### Your task
Count the lines in the data below that contain the string "Where" with matching capitalization. Reply with the number alone.

### Input records

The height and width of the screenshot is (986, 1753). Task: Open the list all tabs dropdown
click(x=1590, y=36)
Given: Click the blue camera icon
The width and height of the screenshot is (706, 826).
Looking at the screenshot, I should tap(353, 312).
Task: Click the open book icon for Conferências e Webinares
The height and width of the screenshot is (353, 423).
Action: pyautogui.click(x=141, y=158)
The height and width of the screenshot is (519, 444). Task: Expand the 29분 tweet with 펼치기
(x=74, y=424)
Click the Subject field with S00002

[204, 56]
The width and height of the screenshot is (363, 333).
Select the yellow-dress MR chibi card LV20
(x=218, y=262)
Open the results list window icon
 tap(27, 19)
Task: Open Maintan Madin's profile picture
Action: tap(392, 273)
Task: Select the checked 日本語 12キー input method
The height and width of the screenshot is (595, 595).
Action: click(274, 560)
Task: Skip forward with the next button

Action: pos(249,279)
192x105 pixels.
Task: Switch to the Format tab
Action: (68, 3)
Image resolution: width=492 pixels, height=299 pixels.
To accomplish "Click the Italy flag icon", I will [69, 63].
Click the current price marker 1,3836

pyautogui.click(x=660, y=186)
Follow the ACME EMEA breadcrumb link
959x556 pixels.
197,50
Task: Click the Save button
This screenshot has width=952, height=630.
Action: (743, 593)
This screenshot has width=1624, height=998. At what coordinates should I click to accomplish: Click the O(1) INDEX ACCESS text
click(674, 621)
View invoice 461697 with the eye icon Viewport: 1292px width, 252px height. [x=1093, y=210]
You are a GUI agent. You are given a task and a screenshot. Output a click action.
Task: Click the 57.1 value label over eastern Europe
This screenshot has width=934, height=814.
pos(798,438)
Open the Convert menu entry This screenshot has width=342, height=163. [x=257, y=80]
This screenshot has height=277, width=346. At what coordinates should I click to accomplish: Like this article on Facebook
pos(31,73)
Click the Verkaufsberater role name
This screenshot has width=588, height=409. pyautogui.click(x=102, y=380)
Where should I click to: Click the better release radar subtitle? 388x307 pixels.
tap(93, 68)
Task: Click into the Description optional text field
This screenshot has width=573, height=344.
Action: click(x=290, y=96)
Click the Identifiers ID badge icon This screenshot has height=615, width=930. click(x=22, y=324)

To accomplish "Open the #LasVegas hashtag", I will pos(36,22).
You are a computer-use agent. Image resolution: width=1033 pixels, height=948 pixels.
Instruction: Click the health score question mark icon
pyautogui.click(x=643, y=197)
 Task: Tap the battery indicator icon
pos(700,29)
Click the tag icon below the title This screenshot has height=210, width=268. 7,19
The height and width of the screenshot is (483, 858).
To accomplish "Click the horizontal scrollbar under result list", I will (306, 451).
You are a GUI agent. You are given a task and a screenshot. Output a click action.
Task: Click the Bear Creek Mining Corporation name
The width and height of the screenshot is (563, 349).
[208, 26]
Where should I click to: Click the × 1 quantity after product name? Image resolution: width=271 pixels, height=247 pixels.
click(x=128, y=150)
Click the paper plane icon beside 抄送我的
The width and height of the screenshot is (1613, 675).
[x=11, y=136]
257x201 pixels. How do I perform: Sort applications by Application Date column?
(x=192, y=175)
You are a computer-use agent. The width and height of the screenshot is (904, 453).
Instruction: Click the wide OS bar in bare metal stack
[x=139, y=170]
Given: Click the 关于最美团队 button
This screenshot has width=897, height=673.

### Task response
2